* **WHAT THE TASK ASKS**
Swap each "Where is" in the listing below for "Where can I find", and reproduce every line of the listing with nothing else altered.

* **GIVEN RECORDS**
^^^^^^^^

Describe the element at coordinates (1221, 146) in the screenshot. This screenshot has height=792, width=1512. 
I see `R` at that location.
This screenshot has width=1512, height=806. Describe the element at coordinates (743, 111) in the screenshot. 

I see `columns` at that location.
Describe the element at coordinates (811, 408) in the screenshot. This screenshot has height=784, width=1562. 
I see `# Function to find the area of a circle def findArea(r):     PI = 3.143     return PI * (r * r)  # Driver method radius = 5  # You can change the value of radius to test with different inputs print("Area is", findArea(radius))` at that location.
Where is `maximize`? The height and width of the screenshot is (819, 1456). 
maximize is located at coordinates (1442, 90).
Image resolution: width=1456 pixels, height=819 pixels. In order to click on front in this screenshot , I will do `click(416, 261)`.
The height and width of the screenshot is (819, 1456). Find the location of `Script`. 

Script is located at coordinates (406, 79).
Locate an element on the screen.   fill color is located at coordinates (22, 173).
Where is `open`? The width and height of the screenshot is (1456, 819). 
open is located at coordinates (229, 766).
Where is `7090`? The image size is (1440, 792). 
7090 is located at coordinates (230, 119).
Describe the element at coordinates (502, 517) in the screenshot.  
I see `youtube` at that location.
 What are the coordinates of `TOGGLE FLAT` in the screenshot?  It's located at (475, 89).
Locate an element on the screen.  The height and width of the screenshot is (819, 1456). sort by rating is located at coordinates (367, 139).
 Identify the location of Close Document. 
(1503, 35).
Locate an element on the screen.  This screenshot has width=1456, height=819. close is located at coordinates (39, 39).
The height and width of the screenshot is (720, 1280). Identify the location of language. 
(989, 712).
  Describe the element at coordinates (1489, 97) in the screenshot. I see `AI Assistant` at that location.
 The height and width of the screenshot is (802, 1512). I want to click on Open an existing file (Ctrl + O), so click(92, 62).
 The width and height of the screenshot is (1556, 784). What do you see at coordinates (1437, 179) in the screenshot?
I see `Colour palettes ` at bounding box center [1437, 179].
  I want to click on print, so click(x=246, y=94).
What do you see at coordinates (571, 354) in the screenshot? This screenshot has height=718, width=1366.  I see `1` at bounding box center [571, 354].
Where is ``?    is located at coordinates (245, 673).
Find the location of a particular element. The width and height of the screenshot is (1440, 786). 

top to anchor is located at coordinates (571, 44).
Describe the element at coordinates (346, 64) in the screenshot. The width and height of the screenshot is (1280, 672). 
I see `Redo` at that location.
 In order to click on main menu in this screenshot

^^^^^^^^

* **TASK RESPONSE**
Describe the element at coordinates (1221, 146) in the screenshot. This screenshot has height=792, width=1512. 
I see `R` at that location.
This screenshot has width=1512, height=806. Describe the element at coordinates (743, 111) in the screenshot. 

I see `columns` at that location.
Describe the element at coordinates (811, 408) in the screenshot. This screenshot has height=784, width=1562. 
I see `# Function to find the area of a circle def findArea(r):     PI = 3.143     return PI * (r * r)  # Driver method radius = 5  # You can change the value of radius to test with different inputs print("Area is", findArea(radius))` at that location.
Where can I find `maximize`? The height and width of the screenshot is (819, 1456). 
maximize is located at coordinates (1442, 90).
Image resolution: width=1456 pixels, height=819 pixels. In order to click on front in this screenshot , I will do `click(416, 261)`.
The height and width of the screenshot is (819, 1456). Find the location of `Script`. 

Script is located at coordinates (406, 79).
Locate an element on the screen.   fill color is located at coordinates (22, 173).
Where can I find `open`? The width and height of the screenshot is (1456, 819). 
open is located at coordinates (229, 766).
Where can I find `7090`? The image size is (1440, 792). 
7090 is located at coordinates (230, 119).
Describe the element at coordinates (502, 517) in the screenshot.  
I see `youtube` at that location.
 What are the coordinates of `TOGGLE FLAT` in the screenshot?  It's located at (475, 89).
Locate an element on the screen.  The height and width of the screenshot is (819, 1456). sort by rating is located at coordinates (367, 139).
 Identify the location of Close Document. 
(1503, 35).
Locate an element on the screen.  This screenshot has width=1456, height=819. close is located at coordinates (39, 39).
The height and width of the screenshot is (720, 1280). Identify the location of language. 
(989, 712).
  Describe the element at coordinates (1489, 97) in the screenshot. I see `AI Assistant` at that location.
 The height and width of the screenshot is (802, 1512). I want to click on Open an existing file (Ctrl + O), so click(92, 62).
 The width and height of the screenshot is (1556, 784). What do you see at coordinates (1437, 179) in the screenshot?
I see `Colour palettes ` at bounding box center [1437, 179].
  I want to click on print, so click(x=246, y=94).
What do you see at coordinates (571, 354) in the screenshot? This screenshot has height=718, width=1366.  I see `1` at bounding box center [571, 354].
Where can I find ``?    is located at coordinates (245, 673).
Find the location of a particular element. The width and height of the screenshot is (1440, 786). 

top to anchor is located at coordinates (571, 44).
Describe the element at coordinates (346, 64) in the screenshot. The width and height of the screenshot is (1280, 672). 
I see `Redo` at that location.
 In order to click on main menu in this screenshot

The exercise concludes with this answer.